▶ _BRANO FORNITO_
*-*-*

XIII. Il giubileo. Il Valentino prende Forlì. Ritorno del re in Francia:
cause di malcontento in Milano. Lodovico Sforza riconquista il ducato e cerca
con scarsa fortuna alleati ed aiuti. Lodovico Sforza ottiene Novara.
Ebbe movimenti
così grandi l'anno mille quattrocento novantanove, ma non fu meno vario e
memorabile l'anno mille cinquecento; nobile ancora per la remissione plenaria
del giubileo. Il quale, instituito da principio da' pontefici che si
celebrasse, secondo l'esempio del Testamento vecchio, ogni cento anni, non per
delettazione o per pompa, come erano appresso a' romani i giuochi secolari, ma
per salute dell'anime (perché in esso, secondo la pietosa credenza del popolo
cristiano, si aboliscono pienamente tutti i delitti a coloro che, riconoscendo
con vera penitenza i falli commessi, visitano le chiese dedicate in Roma a'
prìncipi degli apostoli), fu poi instituito che si celebrasse ogni cinquanta
anni, e in ultimo ridotto a venticinque anni; e nondimeno, per la memoria della
sua prima origine, è celebrato con molto maggiore frequenza nell'anno centesimo
che negli altri.

*-*-*

▶ _DATI FORNITI_
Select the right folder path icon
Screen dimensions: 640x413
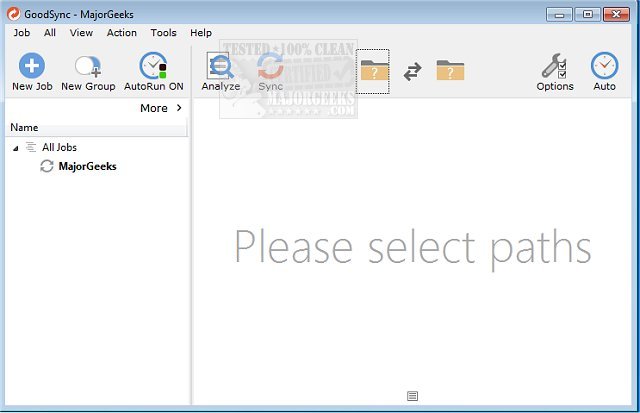coord(450,70)
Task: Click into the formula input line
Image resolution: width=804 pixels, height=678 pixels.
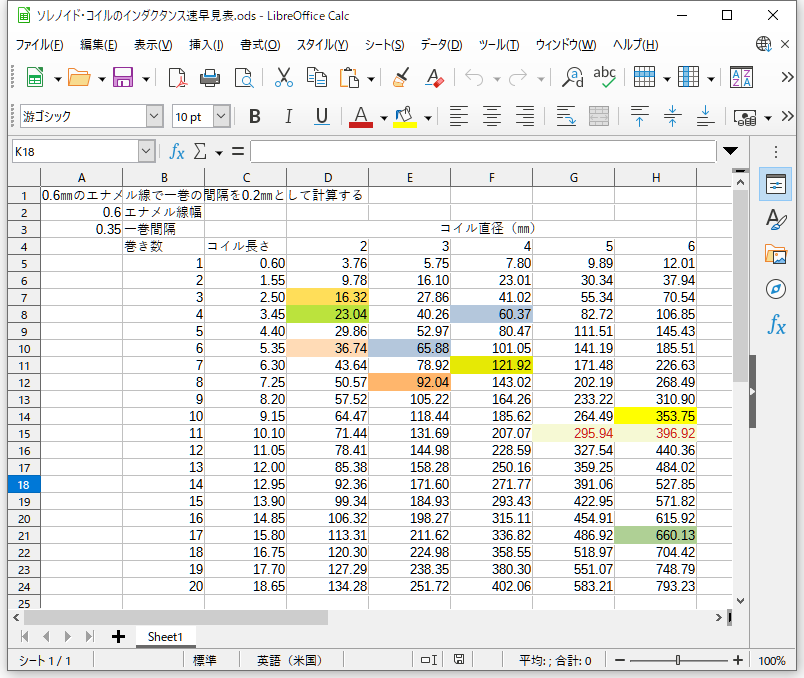Action: click(482, 151)
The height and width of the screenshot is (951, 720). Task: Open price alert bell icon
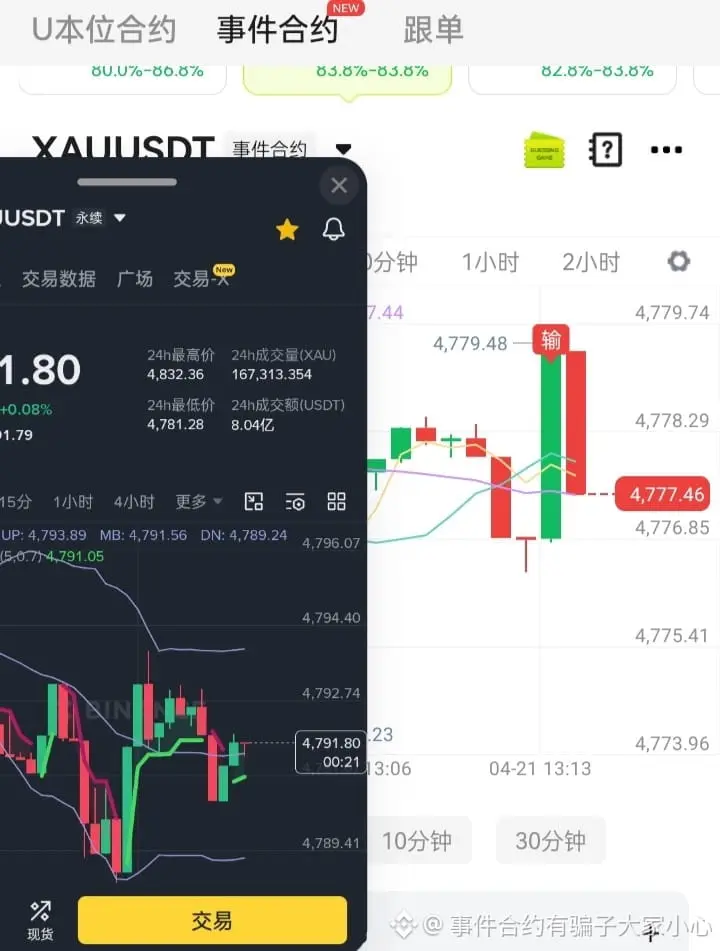point(334,229)
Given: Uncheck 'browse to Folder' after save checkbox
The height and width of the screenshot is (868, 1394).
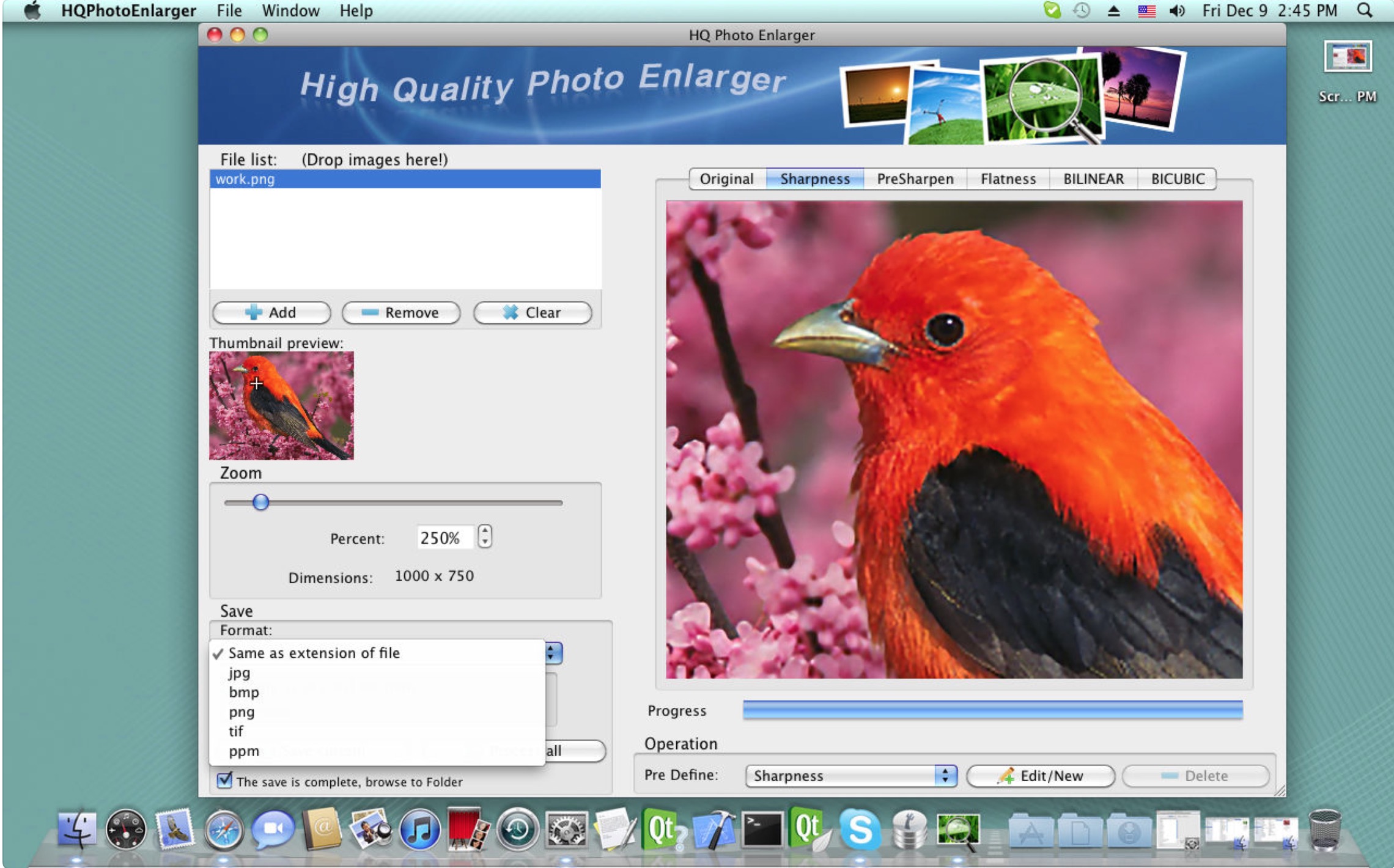Looking at the screenshot, I should pos(224,781).

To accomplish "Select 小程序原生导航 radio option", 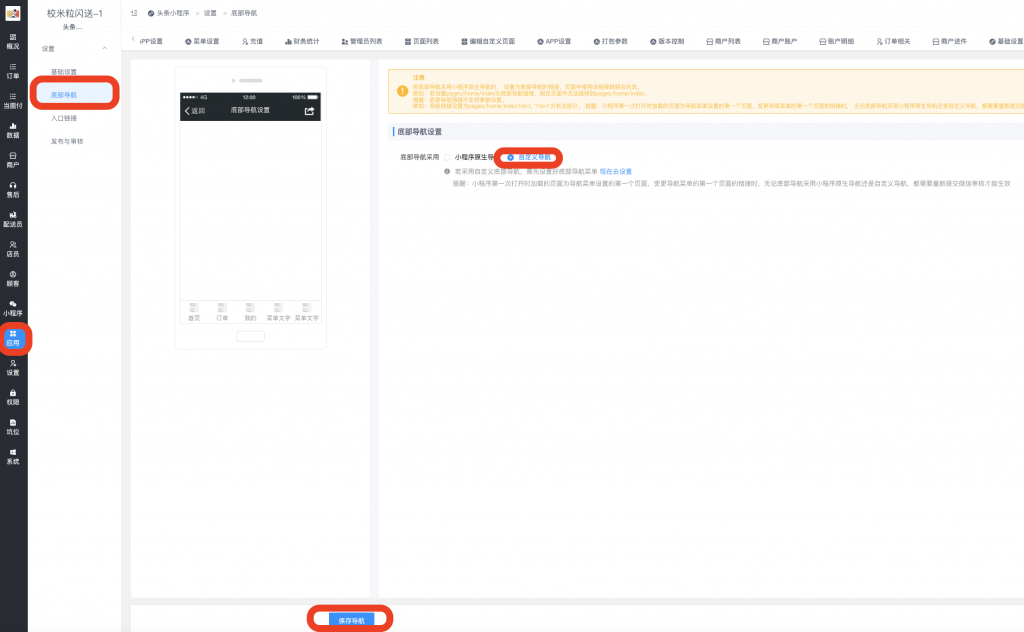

*-*-*

▶ _SCOPO DELL'ESERCIZIO_
Scrivi il seguito del brano sul giubileo del 1500, cominciando subito dopo la sua ultima frase. I record costituiscono un materiale a sé, distinto dal brano.

▶ _RISPOSTA_
Nel principio
di questo anno il Valentino ottenne senza resistenza la città di Furlì; perché
quella madonna, mandati i figliuoli e la roba più preziosa a Firenze,
abbandonate l'altre cose le quali era impotente a sostenere, si ridusse
solamente a difendere la cittadella e la rocca di Furlì, provedute copiosamente
d'uomini e d'artiglierie. Ma essendo tra tanti difensori ripieni d'animo
femminile ella sola di animo virile, furono presto, per la viltà de' capitani
che v'erano dentro, espugnate dal Valentino. Il quale, considerando più in lei
il valore che il sesso, la mandò prigione a Roma, dove fu custodita in Castel
Santo Angelo: benché passato di poco uno anno, per intercessione di Ivo di
Allegri, ottenne la liberazione.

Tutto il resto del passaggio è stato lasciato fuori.